WORK INSTRUCTIONS:
Transcribe the data below verbatim from the line with "V (1) (670, 390)" to the line with "I (6) (641, 354)". Include both of those lines.

(Records contained in a dataset)
Segment Open

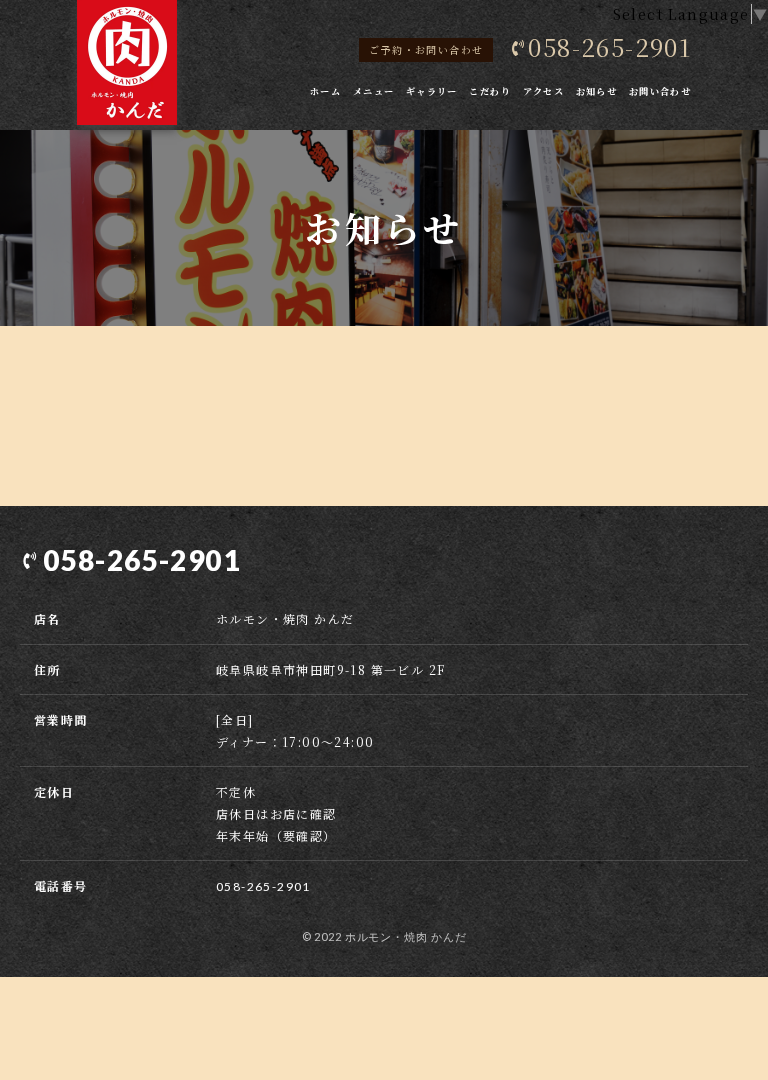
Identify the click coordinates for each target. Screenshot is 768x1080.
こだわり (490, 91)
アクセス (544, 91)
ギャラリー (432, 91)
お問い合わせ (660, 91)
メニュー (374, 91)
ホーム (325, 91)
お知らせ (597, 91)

Segment Closed
Segment Open

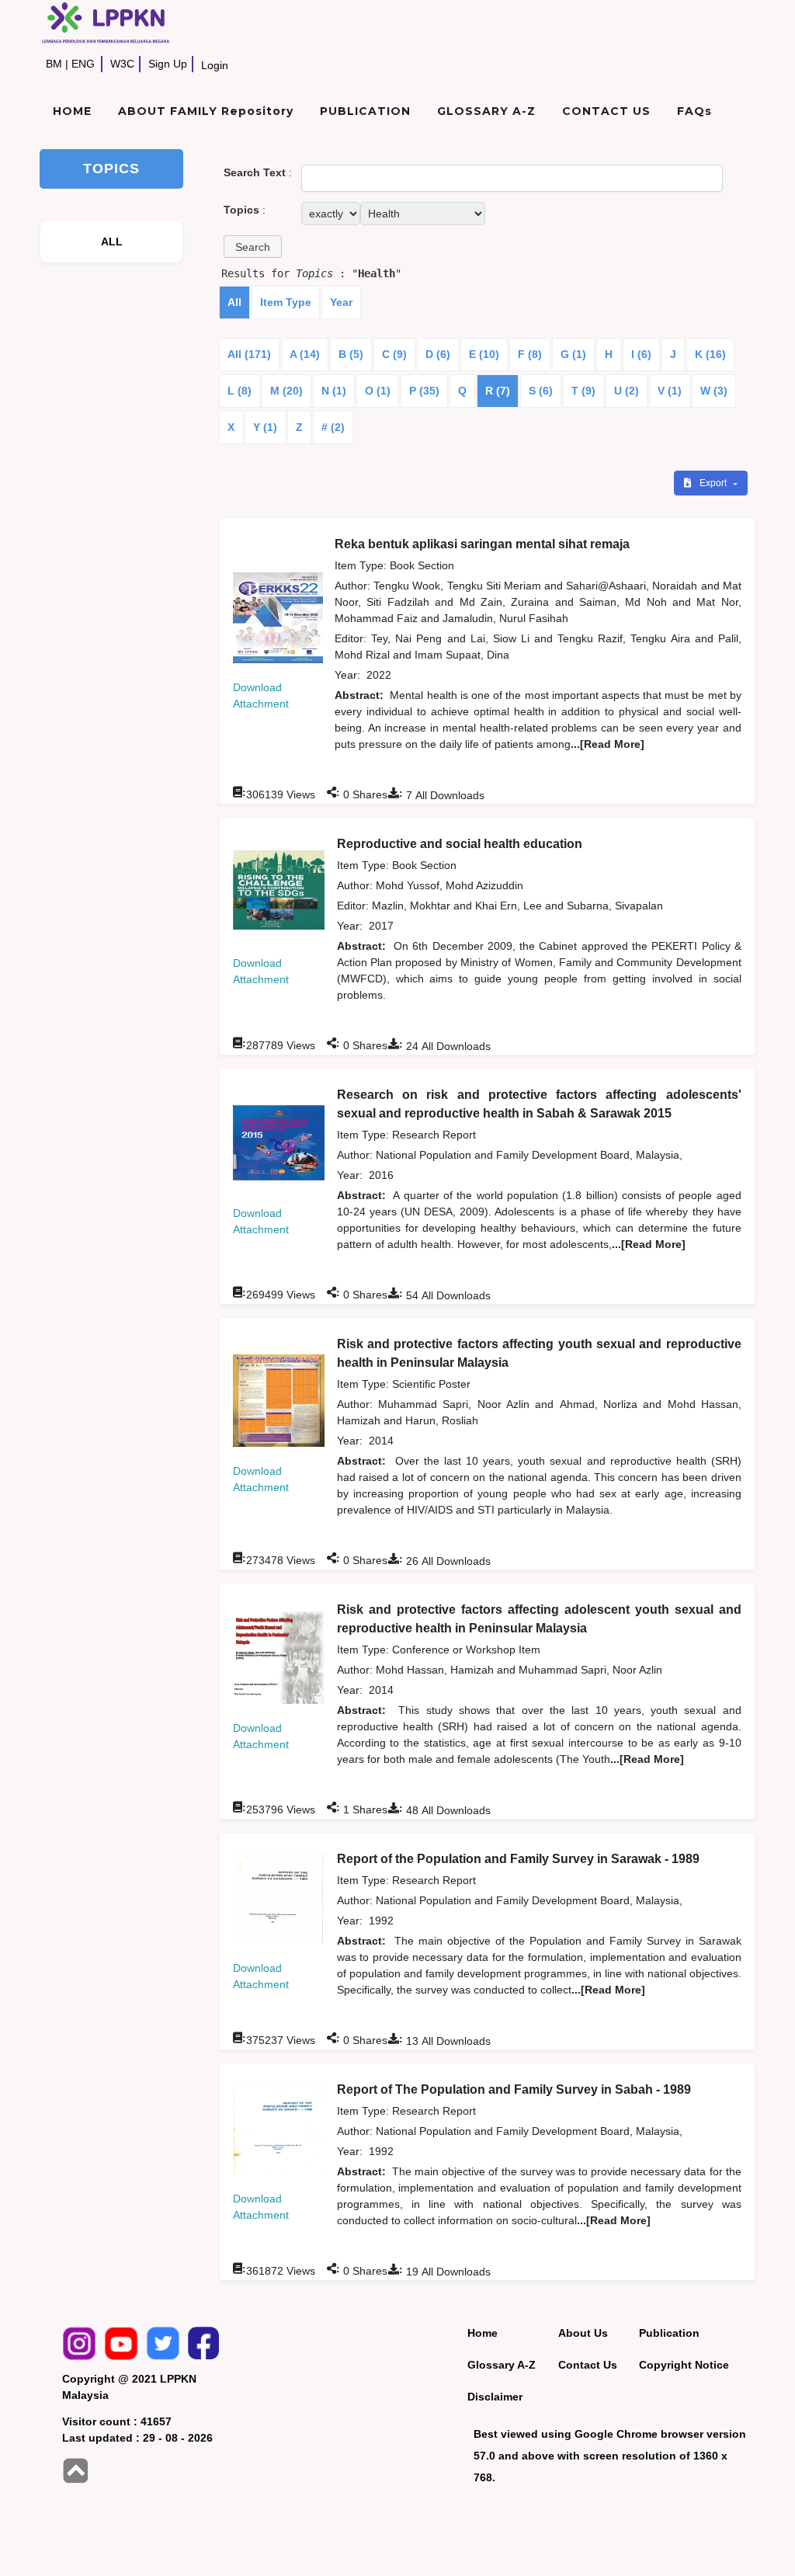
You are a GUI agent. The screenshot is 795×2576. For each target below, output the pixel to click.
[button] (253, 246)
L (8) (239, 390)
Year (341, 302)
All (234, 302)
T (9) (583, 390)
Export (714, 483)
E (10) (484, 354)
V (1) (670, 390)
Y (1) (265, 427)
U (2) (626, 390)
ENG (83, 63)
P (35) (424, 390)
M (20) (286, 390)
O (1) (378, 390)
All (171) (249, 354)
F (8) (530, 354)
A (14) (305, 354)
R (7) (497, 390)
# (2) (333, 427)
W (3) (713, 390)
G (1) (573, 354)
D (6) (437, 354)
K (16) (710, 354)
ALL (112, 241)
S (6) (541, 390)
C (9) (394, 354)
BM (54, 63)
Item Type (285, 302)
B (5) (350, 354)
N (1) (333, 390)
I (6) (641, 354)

Segment Closed

EXERCISE ANSWER:
V (1) (670, 390)
Y (1) (265, 427)
U (2) (626, 390)
ENG (83, 63)
P (35) (424, 390)
M (20) (286, 390)
O (1) (378, 390)
All (171) (249, 354)
F (8) (530, 354)
A (14) (305, 354)
R (7) (497, 390)
# (2) (333, 427)
W (3) (713, 390)
G (1) (573, 354)
D (6) (437, 354)
K (16) (710, 354)
ALL (112, 241)
S (6) (541, 390)
C (9) (394, 354)
BM (54, 63)
Item Type (285, 302)
B (5) (350, 354)
N (1) (333, 390)
I (6) (641, 354)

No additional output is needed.